I needed to choose a place to sit where I wouldn’t come across anyone else – no dog walkers or joggers taking brief respite from “lockdown.” I noticed an old graveyard I had often seen but not explored. The long dead were literally pushing up the daisies, and wild daffodils surrounded the tombstones, nearly all of them from the mid-1800s.

 I plopped down on the grass and took a swig of my wine from the bottle. It was silent and empty – except for a small Robin Redbreast flitting from tombstone to tombstone and looking for snacks in the grass.

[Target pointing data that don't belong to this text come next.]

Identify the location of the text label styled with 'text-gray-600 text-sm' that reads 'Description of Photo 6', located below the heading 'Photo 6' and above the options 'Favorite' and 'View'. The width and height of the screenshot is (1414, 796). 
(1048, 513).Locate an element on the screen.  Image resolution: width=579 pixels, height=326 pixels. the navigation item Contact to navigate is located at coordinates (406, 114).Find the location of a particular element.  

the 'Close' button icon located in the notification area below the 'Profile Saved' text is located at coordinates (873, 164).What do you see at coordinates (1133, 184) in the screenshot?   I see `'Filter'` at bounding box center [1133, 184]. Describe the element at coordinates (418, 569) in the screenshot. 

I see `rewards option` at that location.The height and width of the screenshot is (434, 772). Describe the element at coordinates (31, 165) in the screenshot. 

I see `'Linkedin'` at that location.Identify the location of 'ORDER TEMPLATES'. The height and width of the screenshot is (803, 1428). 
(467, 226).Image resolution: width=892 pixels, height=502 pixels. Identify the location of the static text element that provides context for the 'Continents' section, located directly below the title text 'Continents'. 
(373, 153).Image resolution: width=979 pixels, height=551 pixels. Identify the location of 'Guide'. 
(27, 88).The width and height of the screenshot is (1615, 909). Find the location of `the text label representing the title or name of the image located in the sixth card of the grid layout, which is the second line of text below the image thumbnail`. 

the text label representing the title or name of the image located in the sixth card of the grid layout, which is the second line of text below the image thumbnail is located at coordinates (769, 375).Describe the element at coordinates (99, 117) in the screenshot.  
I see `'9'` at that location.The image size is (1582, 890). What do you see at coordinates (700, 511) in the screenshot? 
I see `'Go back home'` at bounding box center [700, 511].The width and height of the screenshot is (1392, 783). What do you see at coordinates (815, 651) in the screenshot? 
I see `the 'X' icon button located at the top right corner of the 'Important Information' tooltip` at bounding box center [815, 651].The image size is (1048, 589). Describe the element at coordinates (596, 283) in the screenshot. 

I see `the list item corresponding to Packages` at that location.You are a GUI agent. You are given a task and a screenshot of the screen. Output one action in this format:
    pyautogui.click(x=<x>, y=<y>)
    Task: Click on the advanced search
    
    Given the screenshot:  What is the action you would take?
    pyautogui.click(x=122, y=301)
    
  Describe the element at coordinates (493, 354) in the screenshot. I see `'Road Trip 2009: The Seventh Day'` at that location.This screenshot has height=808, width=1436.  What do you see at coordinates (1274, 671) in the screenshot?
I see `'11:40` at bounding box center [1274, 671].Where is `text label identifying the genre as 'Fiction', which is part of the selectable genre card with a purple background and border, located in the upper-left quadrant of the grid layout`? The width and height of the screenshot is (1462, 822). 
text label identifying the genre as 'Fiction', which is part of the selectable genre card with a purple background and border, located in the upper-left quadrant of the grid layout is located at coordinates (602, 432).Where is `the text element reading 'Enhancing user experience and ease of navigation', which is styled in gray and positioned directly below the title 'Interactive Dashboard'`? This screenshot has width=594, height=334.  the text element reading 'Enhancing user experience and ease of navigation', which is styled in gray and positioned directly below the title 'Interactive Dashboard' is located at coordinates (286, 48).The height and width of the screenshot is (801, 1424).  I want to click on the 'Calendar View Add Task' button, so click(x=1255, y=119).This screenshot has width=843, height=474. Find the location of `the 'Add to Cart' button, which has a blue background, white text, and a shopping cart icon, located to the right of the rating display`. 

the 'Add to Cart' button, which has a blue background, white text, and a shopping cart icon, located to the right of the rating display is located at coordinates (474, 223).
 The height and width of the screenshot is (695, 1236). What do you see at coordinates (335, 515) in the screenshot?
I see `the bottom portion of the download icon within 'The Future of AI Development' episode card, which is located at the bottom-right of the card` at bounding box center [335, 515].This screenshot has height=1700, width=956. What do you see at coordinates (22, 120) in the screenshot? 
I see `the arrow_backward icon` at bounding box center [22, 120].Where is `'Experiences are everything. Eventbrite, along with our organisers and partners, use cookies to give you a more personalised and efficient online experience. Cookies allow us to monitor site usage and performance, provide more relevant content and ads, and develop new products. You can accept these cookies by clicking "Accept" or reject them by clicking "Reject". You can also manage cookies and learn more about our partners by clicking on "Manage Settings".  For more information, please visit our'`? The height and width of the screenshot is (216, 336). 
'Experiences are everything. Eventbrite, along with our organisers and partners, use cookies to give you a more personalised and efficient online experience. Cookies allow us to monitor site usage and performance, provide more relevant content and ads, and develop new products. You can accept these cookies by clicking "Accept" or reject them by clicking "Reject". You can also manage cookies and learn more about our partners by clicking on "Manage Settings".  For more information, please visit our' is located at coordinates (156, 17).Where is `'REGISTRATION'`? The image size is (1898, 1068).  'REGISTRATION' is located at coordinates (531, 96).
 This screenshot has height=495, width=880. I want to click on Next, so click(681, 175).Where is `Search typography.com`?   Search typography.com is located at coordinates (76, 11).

The writing on the graves was a reminder of how there were plagues before this one, and of how tenuous life was then. Many of those buried beneath where I sat had lived incredibly short- and apparently sickly – lives. I wondered whether they had succumbed to smallpox or cholera, or for the women (with suitably antiquated names like Fanny) just died in childbirth. Life was cheap then. It still is in most places.  

Halfway into my (small) bottle of wine, I had the impression I was back in the pub, surrounded by all the Fannys and Alfreds. It might even be an improvement on my old social life, I mused – no mansplainers! – just my thoughts, the open air, and a good pinot grigio. And I wasn’t lonely at all.